Sky-high airfares and lack of Chinese tourists hit Australian economy hard
- China used to be the biggest source of tourists for Australia, but its Covid Zero approach means Chinese aren’t travelling internationally
- Australia has raised its permanent immigration ceiling to allow up to 195,000 workers into the country every year, but expensive airfares are a deterrent

The high cost of global travel right now is fuelling Australia’s worker shortage, the country’s trade minister said, with the jobs market the tightest it’s been in almost 50 years as the coronavirus crisis eases.
Pre-pandemic, foreign students and young travellers filled a key role in the Australian labour force, working in restaurants and other service-sector jobs, Trade and Tourism Minister Don Farrell said on the sidelines of a meeting of Indo-Pacific trade ministers.
Since the country dismantled its strict pandemic border regime earlier this year, demand for these sorts of visas has been high, but would-be workers are being deterred by “capacity and cost,” he said.

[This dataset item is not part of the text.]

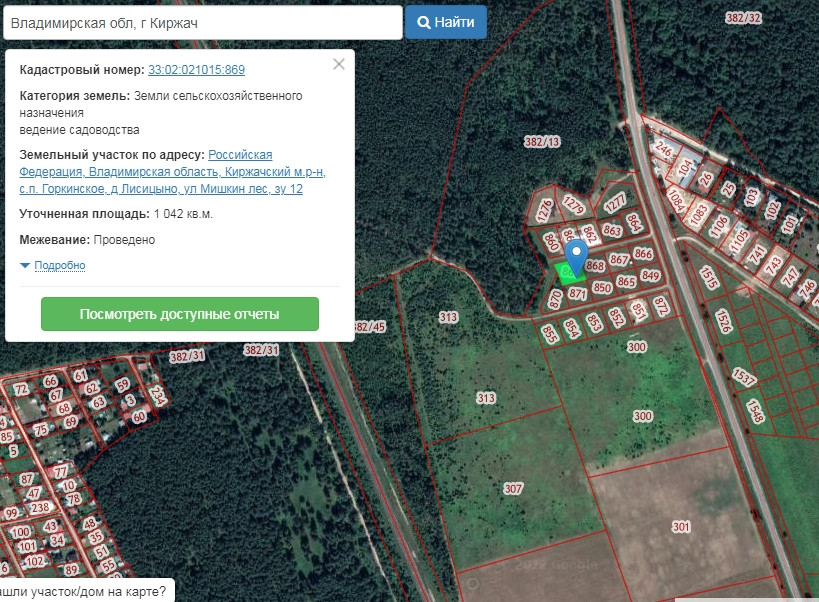The height and width of the screenshot is (602, 819).
Task: Select parcel 868 on the map
Action: coord(595,266)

Expensive airfares are “an impediment to getting things back to normal in terms of staffing,” said Farrell. A lack of flights, with airline capacity not yet back to pre-pandemic levels, is also deterring workers, he said. “We’ve got to somehow address that.”
The cost of airfare from the US to Australia had roughly tripled from pre-pandemic times. Tickets out of the UK over the northern hemisphere this summer were up by almost a third, according to online travel agency Kayak, while flights from Australia were roughly 20 per cent more in April than they were in 2019, a Mastercard Economics Institute study found.